[Collected data]
____________________

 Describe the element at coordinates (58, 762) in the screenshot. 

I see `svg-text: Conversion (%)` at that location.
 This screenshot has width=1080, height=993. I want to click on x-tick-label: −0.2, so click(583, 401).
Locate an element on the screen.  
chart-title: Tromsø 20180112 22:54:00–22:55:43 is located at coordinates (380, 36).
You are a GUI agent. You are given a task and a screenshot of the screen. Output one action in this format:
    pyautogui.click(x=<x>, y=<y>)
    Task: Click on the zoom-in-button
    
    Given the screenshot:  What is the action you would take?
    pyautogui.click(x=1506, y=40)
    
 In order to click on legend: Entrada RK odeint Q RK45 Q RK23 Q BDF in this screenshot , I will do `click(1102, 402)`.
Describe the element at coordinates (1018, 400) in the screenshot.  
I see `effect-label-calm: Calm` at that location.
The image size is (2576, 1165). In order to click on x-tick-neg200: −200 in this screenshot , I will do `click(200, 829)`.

____________________

# WHAT TO DO
Rewrite all of the material above, swapping "Describe" for "Identify" and leaving everything else unchanged.

# OUTPUT FOR THIS EXERCISE
 Identify the element at coordinates (58, 762) in the screenshot. 

I see `svg-text: Conversion (%)` at that location.
 This screenshot has width=1080, height=993. I want to click on x-tick-label: −0.2, so click(583, 401).
Locate an element on the screen.  
chart-title: Tromsø 20180112 22:54:00–22:55:43 is located at coordinates (380, 36).
You are a GUI agent. You are given a task and a screenshot of the screen. Output one action in this format:
    pyautogui.click(x=<x>, y=<y>)
    Task: Click on the zoom-in-button
    
    Given the screenshot:  What is the action you would take?
    pyautogui.click(x=1506, y=40)
    
 In order to click on legend: Entrada RK odeint Q RK45 Q RK23 Q BDF in this screenshot , I will do `click(1102, 402)`.
Identify the element at coordinates (1018, 400) in the screenshot.  
I see `effect-label-calm: Calm` at that location.
The image size is (2576, 1165). In order to click on x-tick-neg200: −200 in this screenshot , I will do `click(200, 829)`.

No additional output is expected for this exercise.